* **Problem description**
Read through the data and report every line in which the word "Démoussage" occurs.
+++ Material for the task
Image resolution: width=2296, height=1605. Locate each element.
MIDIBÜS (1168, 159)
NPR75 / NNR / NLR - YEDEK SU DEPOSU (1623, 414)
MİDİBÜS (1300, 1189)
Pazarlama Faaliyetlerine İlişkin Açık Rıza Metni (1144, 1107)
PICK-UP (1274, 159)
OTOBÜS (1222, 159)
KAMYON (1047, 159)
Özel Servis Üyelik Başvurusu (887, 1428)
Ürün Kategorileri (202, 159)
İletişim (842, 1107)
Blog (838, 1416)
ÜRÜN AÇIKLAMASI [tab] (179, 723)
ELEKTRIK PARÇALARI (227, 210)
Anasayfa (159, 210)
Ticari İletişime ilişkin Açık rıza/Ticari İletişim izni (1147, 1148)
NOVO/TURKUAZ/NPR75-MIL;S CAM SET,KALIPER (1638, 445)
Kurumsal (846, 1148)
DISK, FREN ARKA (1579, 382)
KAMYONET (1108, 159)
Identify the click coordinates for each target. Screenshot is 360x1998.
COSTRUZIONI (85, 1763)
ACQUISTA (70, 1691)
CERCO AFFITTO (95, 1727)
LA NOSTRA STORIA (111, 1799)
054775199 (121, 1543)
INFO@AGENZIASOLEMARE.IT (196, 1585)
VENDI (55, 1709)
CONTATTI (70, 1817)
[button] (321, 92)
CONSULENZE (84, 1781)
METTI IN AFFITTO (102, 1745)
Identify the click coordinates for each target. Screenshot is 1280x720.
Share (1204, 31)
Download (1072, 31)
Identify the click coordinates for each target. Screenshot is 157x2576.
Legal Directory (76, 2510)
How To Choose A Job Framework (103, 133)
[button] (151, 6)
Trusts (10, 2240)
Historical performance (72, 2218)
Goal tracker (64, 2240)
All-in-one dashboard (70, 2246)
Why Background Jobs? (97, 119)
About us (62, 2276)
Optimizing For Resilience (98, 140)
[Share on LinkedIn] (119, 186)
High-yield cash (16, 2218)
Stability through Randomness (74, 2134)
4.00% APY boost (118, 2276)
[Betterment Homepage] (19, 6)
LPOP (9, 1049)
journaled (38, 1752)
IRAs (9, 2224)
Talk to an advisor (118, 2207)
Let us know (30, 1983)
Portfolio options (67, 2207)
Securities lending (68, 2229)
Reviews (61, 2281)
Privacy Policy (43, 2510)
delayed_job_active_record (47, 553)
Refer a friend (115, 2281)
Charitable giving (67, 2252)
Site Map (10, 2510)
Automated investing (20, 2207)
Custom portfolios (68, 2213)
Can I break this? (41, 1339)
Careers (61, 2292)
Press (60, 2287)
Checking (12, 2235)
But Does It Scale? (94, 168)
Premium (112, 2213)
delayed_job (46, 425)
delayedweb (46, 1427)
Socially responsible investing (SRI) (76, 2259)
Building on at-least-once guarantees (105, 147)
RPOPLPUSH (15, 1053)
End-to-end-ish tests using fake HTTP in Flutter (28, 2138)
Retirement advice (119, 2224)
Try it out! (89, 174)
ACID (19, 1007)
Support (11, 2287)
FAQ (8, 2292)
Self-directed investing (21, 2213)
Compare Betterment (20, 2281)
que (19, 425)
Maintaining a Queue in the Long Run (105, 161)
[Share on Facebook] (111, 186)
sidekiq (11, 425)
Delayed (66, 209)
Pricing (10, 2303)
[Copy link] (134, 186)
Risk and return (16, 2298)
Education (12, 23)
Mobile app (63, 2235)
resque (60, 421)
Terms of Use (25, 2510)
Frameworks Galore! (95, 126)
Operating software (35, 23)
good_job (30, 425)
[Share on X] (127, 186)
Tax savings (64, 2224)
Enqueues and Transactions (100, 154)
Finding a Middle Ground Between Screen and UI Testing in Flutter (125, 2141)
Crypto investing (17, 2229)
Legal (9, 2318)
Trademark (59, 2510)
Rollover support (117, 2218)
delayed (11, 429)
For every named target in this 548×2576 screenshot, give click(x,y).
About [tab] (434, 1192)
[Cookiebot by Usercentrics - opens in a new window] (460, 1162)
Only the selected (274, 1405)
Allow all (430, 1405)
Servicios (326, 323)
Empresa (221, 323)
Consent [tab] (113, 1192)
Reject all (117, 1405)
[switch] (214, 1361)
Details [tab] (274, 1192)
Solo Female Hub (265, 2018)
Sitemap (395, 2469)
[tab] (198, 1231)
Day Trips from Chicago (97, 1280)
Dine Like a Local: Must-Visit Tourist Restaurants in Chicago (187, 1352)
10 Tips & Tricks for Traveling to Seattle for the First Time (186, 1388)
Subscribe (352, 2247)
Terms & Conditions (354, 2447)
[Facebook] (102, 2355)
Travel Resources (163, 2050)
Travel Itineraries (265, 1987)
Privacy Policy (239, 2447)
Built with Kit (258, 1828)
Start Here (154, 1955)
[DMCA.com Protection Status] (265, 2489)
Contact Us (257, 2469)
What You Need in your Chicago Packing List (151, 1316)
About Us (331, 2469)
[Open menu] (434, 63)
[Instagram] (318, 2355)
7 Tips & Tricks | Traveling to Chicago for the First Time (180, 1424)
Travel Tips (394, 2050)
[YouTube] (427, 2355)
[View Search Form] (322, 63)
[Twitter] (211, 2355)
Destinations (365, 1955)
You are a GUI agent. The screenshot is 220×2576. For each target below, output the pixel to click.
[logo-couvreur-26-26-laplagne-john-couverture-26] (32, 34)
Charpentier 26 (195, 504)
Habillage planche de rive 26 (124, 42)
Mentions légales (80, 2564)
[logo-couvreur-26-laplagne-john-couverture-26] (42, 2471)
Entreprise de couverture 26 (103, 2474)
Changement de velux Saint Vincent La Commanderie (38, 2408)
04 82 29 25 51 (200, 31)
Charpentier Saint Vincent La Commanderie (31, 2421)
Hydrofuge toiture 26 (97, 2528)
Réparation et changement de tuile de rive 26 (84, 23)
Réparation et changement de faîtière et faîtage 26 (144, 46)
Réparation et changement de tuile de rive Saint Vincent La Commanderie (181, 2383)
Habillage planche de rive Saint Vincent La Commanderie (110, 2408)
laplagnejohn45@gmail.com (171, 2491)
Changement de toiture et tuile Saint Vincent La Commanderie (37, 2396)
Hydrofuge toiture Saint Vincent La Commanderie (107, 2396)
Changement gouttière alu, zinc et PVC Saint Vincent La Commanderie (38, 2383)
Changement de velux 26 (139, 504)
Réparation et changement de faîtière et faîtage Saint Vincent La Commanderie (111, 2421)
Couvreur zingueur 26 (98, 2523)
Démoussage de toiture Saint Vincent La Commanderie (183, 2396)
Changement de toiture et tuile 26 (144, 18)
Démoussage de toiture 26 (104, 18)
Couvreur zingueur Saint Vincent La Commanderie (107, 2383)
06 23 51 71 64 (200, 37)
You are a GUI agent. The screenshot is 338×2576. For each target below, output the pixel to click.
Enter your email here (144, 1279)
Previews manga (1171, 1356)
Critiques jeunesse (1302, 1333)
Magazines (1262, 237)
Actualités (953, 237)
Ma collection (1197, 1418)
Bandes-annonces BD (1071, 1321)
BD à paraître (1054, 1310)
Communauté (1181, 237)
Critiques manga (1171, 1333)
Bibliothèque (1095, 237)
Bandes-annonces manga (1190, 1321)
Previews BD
++++++
* **Task answer**
Démoussage de toiture Saint Vincent La Commanderie (183, 2396)
Démoussage de toiture 26 (104, 18)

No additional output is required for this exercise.